(Problem statement)
For every record below, repeat the text exactly and pass over any image.

··· Data provided ···

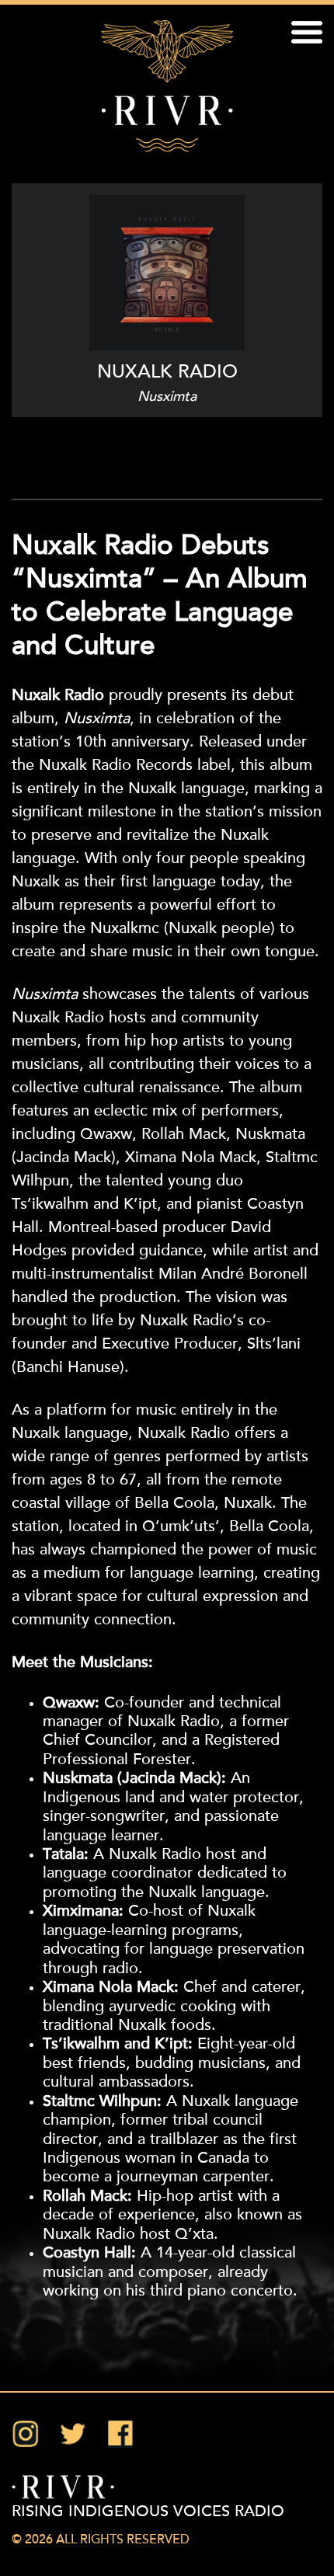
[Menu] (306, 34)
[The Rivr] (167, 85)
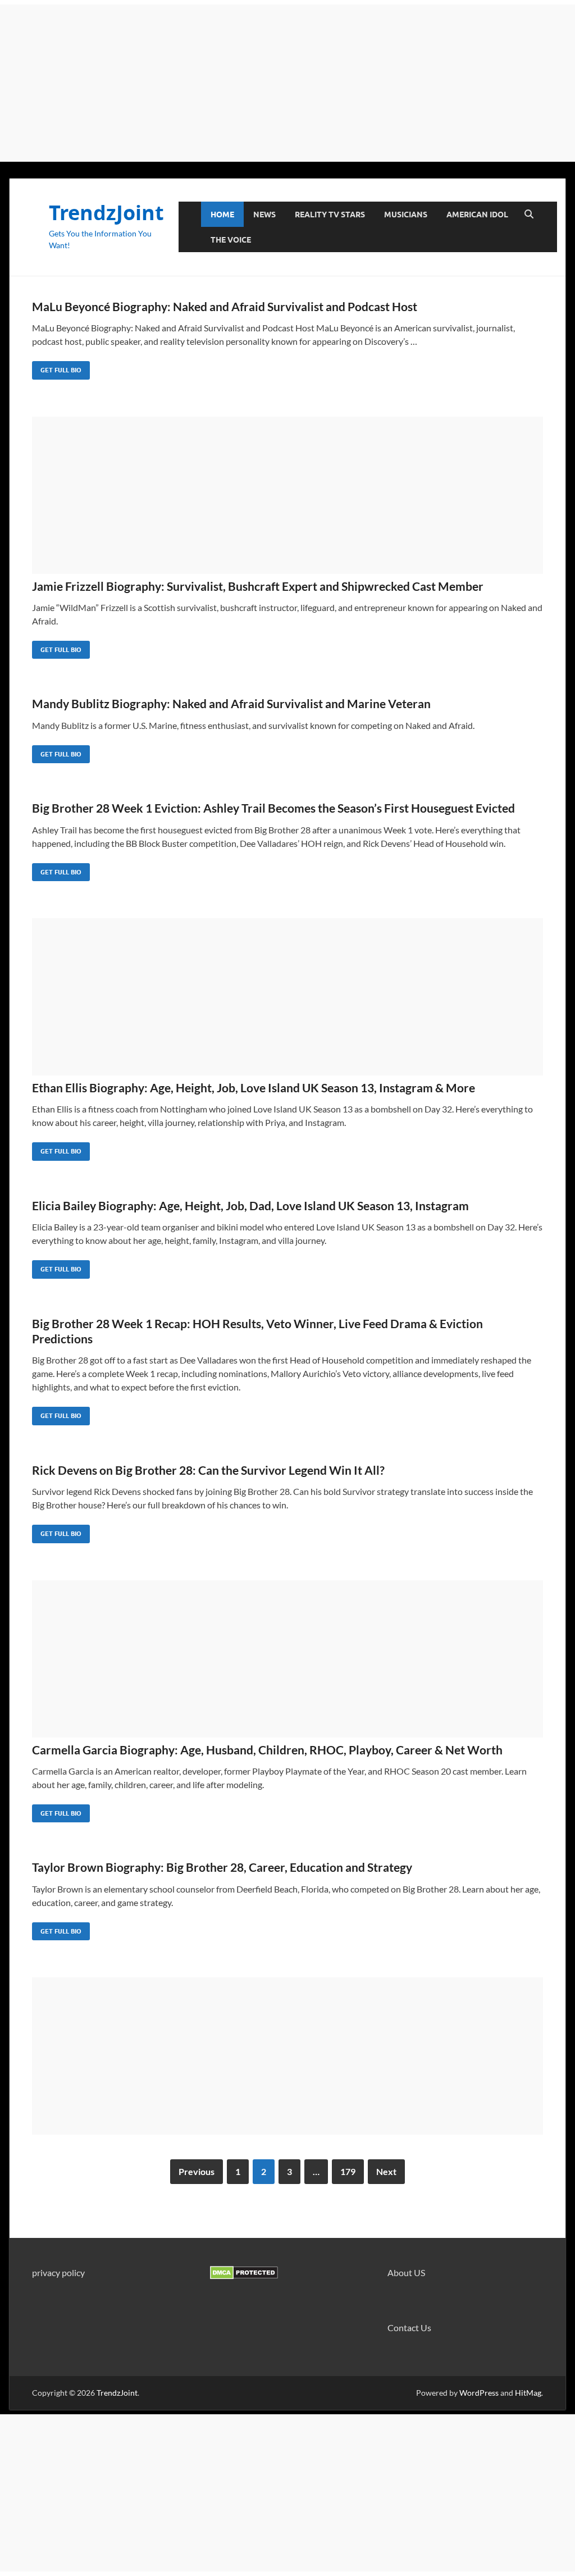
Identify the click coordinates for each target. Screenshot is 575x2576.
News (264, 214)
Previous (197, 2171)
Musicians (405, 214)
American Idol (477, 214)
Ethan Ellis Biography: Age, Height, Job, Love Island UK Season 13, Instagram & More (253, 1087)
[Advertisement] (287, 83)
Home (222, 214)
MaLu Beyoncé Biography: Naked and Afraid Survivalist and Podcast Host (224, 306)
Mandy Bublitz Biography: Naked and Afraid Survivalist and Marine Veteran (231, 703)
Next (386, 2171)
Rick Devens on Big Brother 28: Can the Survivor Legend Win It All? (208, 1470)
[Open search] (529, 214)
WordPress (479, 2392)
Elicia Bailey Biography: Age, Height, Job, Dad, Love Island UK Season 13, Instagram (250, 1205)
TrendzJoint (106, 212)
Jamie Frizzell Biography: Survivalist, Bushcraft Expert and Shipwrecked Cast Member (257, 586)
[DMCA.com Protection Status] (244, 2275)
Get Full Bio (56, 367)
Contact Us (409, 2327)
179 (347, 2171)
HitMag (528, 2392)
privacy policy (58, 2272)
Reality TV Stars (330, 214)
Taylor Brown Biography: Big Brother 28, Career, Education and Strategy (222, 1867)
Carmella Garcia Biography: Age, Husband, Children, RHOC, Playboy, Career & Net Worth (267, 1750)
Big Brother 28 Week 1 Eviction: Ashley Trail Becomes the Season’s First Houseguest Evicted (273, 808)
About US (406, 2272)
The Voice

···

(Written solution)
[Menu] (306, 34)
[The Rivr] (167, 85)
Identify the click coordinates for each target. Screenshot is 575x2576.
News (264, 214)
Previous (197, 2171)
Musicians (405, 214)
American Idol (477, 214)
Ethan Ellis Biography: Age, Height, Job, Love Island UK Season 13, Instagram & More (253, 1087)
[Advertisement] (287, 83)
Home (222, 214)
MaLu Beyoncé Biography: Naked and Afraid Survivalist and Podcast Host (224, 306)
Mandy Bublitz Biography: Naked and Afraid Survivalist and Marine Veteran (231, 703)
Next (386, 2171)
Rick Devens on Big Brother 28: Can the Survivor Legend Win It All? (208, 1470)
[Open search] (529, 214)
WordPress (479, 2392)
Elicia Bailey Biography: Age, Height, Job, Dad, Love Island UK Season 13, Instagram (250, 1205)
TrendzJoint (106, 212)
Jamie Frizzell Biography: Survivalist, Bushcraft Expert and Shipwrecked Cast Member (257, 586)
[DMCA.com Protection Status] (244, 2275)
Get Full Bio (56, 367)
Contact Us (409, 2327)
179 (347, 2171)
HitMag (528, 2392)
privacy policy (58, 2272)
Reality TV Stars (330, 214)
Taylor Brown Biography: Big Brother 28, Career, Education and Strategy (222, 1867)
Carmella Garcia Biography: Age, Husband, Children, RHOC, Playboy, Career & Net Worth (267, 1750)
Big Brother 28 Week 1 Eviction: Ashley Trail Becomes the Season’s First Houseguest Evicted (273, 808)
About US (406, 2272)
The Voice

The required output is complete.